■ WHAT YOU WILL DO ■
Could you report every line from the entries that includes the word "ドキュメンタル"?

◆ ◆ ◆ ◆

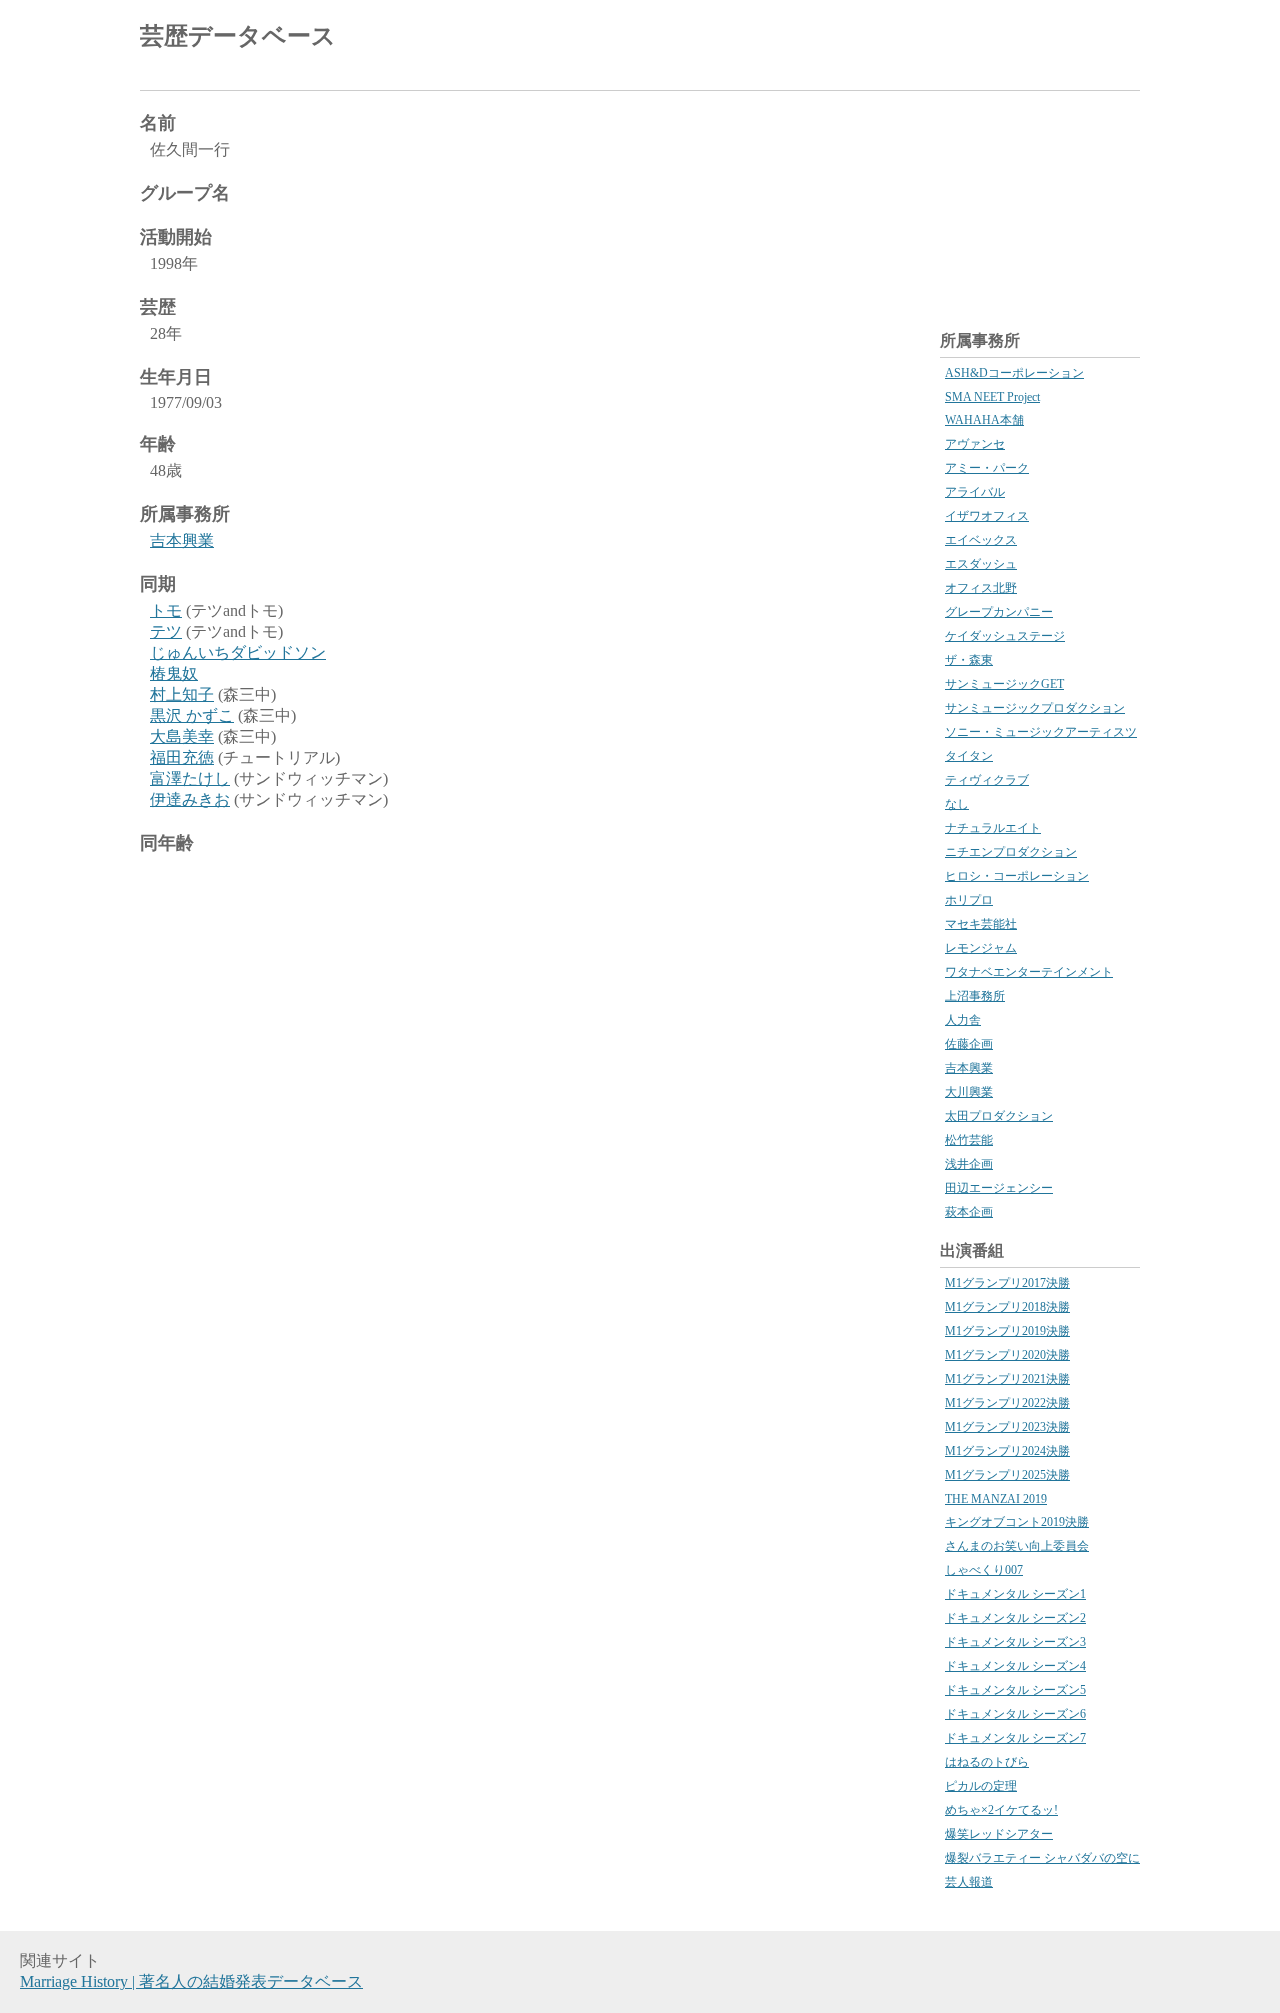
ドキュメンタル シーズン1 (1015, 1594)
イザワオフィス (987, 516)
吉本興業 (182, 540)
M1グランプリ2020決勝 (1007, 1355)
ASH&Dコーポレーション (1014, 373)
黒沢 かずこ (192, 715)
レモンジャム (981, 948)
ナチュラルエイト (993, 828)
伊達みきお (190, 799)
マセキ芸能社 (981, 924)
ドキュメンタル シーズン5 (1015, 1690)
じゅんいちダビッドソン (238, 652)
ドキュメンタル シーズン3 (1015, 1642)
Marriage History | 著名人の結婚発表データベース (191, 1981)
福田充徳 (182, 757)
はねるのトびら (987, 1762)
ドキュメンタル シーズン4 (1015, 1666)
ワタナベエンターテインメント (1029, 972)
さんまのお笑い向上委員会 (1017, 1546)
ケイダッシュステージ (1005, 636)
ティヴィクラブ (987, 780)
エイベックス (981, 540)
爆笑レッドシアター (999, 1834)
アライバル (975, 492)
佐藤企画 (969, 1044)
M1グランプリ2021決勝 (1007, 1379)
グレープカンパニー (999, 612)
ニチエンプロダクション (1011, 852)
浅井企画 (969, 1164)
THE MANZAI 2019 (996, 1499)
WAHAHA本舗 (984, 420)
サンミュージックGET (1004, 684)
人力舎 (963, 1020)
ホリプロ (969, 900)
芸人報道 (969, 1882)
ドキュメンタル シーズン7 (1015, 1738)
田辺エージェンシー (999, 1188)
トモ (166, 610)
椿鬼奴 (174, 673)
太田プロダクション (999, 1116)
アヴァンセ (975, 444)
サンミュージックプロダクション (1035, 708)
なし (957, 804)
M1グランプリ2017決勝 (1007, 1283)
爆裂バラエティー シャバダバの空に (1042, 1858)
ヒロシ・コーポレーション (1017, 876)
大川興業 (969, 1092)
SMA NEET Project (992, 397)
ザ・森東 (969, 660)
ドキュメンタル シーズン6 (1015, 1714)
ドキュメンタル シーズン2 (1015, 1618)
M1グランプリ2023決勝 (1007, 1427)
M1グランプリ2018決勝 (1007, 1307)
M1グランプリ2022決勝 (1007, 1403)
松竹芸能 (969, 1140)
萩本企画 (969, 1212)
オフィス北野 (981, 588)
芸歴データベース (238, 36)
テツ (166, 631)
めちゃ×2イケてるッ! (1001, 1810)
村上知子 (182, 694)
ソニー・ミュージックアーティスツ (1041, 732)
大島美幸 (182, 736)
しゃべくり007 (984, 1570)
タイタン (969, 756)
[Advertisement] (906, 40)
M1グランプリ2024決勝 (1007, 1451)
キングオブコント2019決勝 (1017, 1522)
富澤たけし (190, 778)
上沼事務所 (975, 996)
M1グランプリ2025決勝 (1007, 1475)
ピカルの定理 (981, 1786)
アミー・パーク (987, 468)
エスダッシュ (981, 564)
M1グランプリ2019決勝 (1007, 1331)
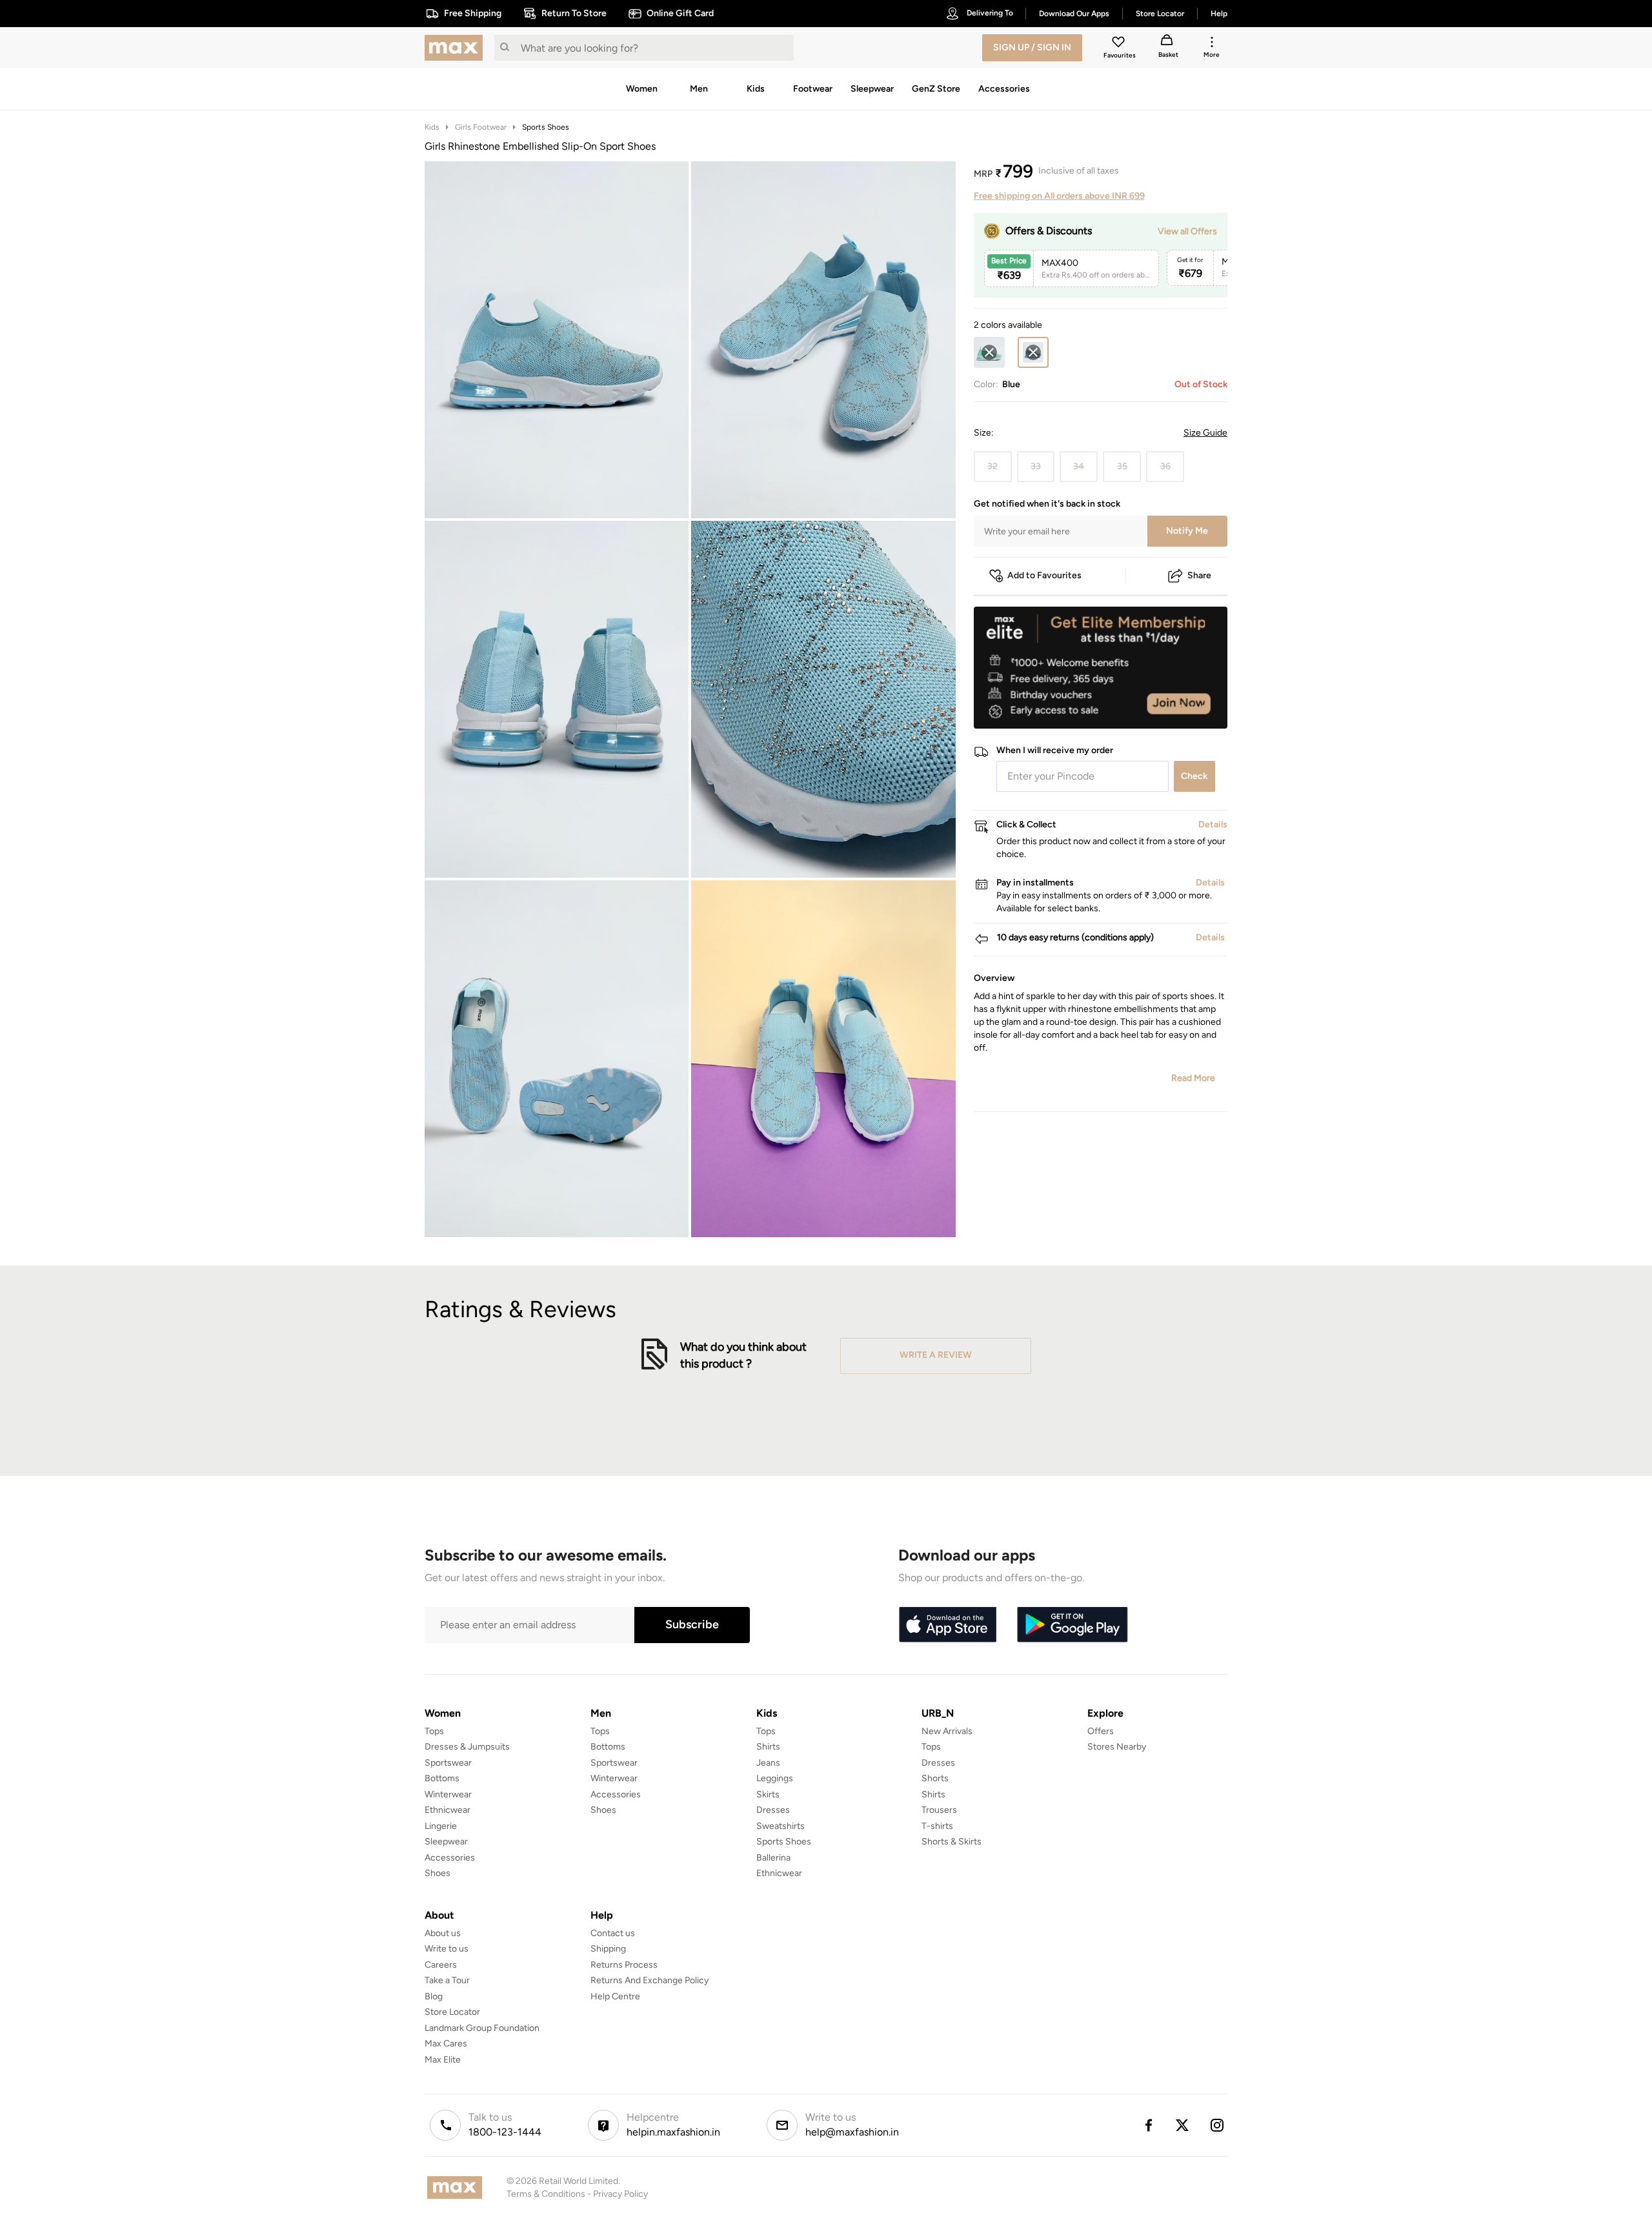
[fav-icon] (1119, 44)
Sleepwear (446, 1841)
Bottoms (442, 1778)
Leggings (774, 1778)
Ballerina (773, 1857)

◆ ◆ ◆ ◆

■ REPLY TO THE TASK ■
ドキュメンタル シーズン1 (1015, 1594)
ドキュメンタル シーズン5 (1015, 1690)
ドキュメンタル シーズン3 (1015, 1642)
ドキュメンタル シーズン4 (1015, 1666)
ドキュメンタル シーズン7 (1015, 1738)
ドキュメンタル シーズン6 (1015, 1714)
ドキュメンタル シーズン2 (1015, 1618)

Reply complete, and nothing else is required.